Stored data entries
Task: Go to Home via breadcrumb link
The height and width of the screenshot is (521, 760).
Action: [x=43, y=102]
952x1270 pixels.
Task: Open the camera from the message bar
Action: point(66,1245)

→ **PROBLEM DETAILS**:
Exactly the lines from the one with "The height and" through the final line of the entries are to be returned, both ends included.

→ **EXERCISE ANSWER**:
The height and width of the screenshot is (521, 760).
Action: [x=43, y=102]
952x1270 pixels.
Task: Open the camera from the message bar
Action: point(66,1245)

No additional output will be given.